Analysing correlated traits, continued…
This requires the user to enter trait correlation (using a tetrachoric correlation technique) and LD matrices.
# default assumption, presented for clarity:
sample.overlap <- matrix(1, dim(betas)[2], dim(betas)[2])
Variant specific priors
traits <- paste0("T", 1:dim(betas)[2])
ptm <- proc.time()
res <- hyprcoloc(betas, ses,
trait.names = traits, snp.id = rsid, trait.cor = trait.cor,
ld.matrix = ld.matrix, sample.overlap = sample.overlap, uniform.priors = FALSE
)
time.corr <- proc.time() - ptm
res
#>
#> Call:
#> hyprcoloc
#>
#> Results:
#> iteration traits posterior_prob regional_prob candidate_snp
#> 1 1 T1, T2, T3, T4, T5 1.0000 1 rs11591147
#> 2 2 T6, T7, T8 0.8257 1 rs12117612
#> 3 3 T9, T10 0.8944 1 rs7524677
#> posterior_explained_by_snp dropped_trait
#> 1 1.0000 NA
#> 2 0.3535 NA
#> 3 0.0696 NA
Conditionally uniform priors
res <- hyprcoloc(betas, ses,
trait.names = traits, snp.id = rsid, trait.cor = trait.cor,
ld.matrix = ld.matrix, sample.overlap = sample.overlap, uniform.priors = TRUE
)
res
#>
#> Call:
#> hyprcoloc
#>
#> Results:
#> iteration traits posterior_prob regional_prob candidate_snp
#> 1 1 T1, T2, T3, T4, T5 1.0000 1 rs11591147
#> 2 2 T6, T7, T8 0.9744 1 rs12117612
#> 3 3 T9, T10 0.9782 1 rs7524677
#> posterior_explained_by_snp dropped_trait
#> 1 1.0000 NA
#> 2 0.3535 NA
#> 3 0.0696 NA
Assuming independence (which correctly captures the data generating model)

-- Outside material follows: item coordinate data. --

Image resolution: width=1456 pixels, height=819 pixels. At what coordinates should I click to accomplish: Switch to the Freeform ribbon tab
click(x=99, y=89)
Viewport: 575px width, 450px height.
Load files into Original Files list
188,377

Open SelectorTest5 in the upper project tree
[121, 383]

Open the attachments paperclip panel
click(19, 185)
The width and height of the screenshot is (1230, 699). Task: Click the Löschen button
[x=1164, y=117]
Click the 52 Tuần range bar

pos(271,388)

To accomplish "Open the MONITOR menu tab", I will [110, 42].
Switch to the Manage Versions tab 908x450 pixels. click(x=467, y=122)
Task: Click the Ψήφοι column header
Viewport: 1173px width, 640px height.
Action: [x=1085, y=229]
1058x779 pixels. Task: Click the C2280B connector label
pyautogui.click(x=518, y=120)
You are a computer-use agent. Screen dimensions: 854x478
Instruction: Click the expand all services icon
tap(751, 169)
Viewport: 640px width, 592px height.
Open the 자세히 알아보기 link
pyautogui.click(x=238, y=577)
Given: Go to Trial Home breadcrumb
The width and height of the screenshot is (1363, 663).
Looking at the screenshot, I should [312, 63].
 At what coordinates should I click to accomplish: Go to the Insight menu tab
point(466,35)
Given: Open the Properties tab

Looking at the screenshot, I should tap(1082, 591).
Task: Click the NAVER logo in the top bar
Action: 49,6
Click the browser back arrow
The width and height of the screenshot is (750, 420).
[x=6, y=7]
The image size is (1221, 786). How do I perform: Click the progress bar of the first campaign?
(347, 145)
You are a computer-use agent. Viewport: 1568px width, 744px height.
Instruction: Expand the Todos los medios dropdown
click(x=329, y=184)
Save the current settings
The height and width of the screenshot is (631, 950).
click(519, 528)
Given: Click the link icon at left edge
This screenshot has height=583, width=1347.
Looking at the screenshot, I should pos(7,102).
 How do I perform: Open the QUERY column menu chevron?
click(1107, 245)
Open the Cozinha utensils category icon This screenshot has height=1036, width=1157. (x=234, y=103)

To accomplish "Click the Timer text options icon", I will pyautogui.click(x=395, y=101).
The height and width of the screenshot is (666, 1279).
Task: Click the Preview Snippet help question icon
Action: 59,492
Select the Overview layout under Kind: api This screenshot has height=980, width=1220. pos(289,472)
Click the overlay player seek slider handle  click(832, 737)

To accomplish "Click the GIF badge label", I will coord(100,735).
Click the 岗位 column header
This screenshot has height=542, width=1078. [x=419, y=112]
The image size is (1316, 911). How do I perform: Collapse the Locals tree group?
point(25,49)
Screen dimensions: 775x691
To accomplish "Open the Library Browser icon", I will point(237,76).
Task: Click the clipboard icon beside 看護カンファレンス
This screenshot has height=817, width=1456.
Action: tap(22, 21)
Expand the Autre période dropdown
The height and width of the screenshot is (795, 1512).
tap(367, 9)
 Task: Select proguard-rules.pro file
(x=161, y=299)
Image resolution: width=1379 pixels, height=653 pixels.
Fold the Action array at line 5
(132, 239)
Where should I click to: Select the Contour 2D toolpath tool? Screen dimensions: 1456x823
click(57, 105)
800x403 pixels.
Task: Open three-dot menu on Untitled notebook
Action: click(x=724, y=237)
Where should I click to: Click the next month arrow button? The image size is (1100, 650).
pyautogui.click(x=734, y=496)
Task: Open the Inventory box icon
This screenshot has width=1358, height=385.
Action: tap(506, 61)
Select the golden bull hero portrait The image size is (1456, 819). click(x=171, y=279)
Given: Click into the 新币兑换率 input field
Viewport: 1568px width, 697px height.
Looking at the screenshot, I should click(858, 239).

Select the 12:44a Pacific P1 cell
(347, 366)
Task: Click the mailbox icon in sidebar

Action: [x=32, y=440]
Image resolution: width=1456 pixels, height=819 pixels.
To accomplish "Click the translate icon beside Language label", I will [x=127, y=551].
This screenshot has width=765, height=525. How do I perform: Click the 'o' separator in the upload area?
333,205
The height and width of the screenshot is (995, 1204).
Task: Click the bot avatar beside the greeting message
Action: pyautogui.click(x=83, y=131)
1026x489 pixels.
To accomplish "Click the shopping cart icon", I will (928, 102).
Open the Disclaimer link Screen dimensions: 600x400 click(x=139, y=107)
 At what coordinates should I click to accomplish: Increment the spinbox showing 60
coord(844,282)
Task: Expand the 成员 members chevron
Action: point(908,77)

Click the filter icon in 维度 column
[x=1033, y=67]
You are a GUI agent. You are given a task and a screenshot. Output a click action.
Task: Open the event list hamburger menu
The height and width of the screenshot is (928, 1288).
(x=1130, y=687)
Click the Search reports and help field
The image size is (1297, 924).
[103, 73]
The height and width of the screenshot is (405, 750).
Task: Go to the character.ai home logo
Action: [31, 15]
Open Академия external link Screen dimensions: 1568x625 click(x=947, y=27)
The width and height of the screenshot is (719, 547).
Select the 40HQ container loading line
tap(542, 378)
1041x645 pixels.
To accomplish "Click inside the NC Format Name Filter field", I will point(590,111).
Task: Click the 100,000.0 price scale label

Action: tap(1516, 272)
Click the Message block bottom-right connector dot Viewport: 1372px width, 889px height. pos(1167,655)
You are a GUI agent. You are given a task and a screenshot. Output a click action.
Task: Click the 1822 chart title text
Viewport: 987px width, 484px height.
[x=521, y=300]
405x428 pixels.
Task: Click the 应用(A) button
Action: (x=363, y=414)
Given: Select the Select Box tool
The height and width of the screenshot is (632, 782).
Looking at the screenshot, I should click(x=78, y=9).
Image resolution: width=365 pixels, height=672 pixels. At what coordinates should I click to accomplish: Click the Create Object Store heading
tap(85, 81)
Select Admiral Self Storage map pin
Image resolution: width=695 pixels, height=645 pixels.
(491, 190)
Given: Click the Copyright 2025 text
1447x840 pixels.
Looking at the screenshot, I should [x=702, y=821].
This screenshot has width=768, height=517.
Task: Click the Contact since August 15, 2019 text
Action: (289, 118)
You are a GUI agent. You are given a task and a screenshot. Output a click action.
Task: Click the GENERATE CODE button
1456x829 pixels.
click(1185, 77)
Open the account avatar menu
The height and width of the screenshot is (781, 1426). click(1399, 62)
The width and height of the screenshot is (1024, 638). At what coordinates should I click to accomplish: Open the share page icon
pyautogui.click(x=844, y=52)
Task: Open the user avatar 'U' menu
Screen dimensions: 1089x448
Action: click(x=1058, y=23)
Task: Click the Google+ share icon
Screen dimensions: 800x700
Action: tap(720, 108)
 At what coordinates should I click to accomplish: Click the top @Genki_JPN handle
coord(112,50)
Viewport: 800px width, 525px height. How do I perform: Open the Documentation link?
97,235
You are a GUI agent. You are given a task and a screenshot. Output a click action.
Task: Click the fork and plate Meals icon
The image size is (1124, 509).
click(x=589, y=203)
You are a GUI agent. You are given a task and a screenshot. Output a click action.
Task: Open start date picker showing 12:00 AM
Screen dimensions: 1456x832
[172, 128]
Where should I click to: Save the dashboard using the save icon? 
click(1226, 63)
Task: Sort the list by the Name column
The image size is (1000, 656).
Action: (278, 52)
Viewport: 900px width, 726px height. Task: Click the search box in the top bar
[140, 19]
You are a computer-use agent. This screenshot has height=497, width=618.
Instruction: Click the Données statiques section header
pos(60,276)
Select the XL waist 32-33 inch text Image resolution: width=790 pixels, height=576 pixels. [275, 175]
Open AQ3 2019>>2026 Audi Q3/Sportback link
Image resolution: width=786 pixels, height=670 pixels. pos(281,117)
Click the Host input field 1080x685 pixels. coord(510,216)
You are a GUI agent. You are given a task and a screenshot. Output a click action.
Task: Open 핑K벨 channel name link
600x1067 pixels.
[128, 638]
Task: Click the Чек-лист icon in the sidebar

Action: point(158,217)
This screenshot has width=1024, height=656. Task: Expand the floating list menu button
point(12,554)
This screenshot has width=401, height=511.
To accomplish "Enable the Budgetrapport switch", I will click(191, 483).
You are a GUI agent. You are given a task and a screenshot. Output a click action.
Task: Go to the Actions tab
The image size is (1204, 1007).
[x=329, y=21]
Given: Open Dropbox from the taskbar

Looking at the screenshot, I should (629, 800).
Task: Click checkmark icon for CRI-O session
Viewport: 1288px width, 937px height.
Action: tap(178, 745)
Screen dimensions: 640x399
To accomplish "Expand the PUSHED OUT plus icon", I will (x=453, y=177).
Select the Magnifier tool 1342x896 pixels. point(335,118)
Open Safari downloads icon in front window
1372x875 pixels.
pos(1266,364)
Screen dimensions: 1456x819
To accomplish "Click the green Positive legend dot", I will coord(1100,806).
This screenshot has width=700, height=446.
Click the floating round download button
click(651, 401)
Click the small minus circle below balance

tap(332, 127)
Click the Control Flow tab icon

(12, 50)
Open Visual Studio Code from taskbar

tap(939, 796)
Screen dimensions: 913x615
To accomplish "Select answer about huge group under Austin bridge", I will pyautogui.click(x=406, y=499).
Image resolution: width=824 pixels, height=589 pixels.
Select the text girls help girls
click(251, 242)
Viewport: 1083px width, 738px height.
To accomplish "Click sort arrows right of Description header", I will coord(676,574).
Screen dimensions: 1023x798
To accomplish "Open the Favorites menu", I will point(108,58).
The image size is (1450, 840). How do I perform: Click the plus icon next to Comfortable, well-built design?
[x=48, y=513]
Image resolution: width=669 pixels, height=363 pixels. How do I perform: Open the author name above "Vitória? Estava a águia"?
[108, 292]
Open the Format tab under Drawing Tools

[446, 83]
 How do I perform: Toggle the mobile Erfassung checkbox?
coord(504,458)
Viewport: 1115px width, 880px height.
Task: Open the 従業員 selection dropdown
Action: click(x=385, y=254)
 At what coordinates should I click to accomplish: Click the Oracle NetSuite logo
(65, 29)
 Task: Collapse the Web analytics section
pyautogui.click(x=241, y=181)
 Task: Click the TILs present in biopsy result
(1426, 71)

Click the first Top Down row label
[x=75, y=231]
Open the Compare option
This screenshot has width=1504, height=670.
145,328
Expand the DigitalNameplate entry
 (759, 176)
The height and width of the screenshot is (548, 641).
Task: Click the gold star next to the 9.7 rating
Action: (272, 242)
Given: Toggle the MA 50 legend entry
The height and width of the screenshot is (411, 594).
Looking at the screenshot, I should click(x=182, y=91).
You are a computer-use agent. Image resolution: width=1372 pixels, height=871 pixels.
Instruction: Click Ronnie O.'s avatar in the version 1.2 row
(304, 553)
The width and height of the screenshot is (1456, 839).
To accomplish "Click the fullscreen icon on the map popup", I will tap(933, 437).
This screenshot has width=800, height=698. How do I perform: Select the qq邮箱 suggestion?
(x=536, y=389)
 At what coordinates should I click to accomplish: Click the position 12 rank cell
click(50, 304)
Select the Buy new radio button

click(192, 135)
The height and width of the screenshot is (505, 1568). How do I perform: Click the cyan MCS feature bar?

Recall that when we incorrectly assumed that the traits were measured in studies with no overlapping participants, we correctly detected that traits 1-5; traits 6-8 and traits 9-10 form three clusters of colocalized traits and moreover we identified this at a fraction of the computational cost of accounting for correlations between summary data
ptm <- proc.time()
res <- hyprcoloc(betas, ses, trait.names = traits, snp.id = rsid)
time.ind <- proc.time() - ptm
time.ind
#> user system elapsed
#> 0.03 0.02 0.05
time.corr
#> user system elapsed
#> 80.97 0.72 85.22
Thus, assuming independence between the studies not only correctly identifies the three clusters of colocalized traits, but does so around 3500 times faster than accounting for non-indepdence.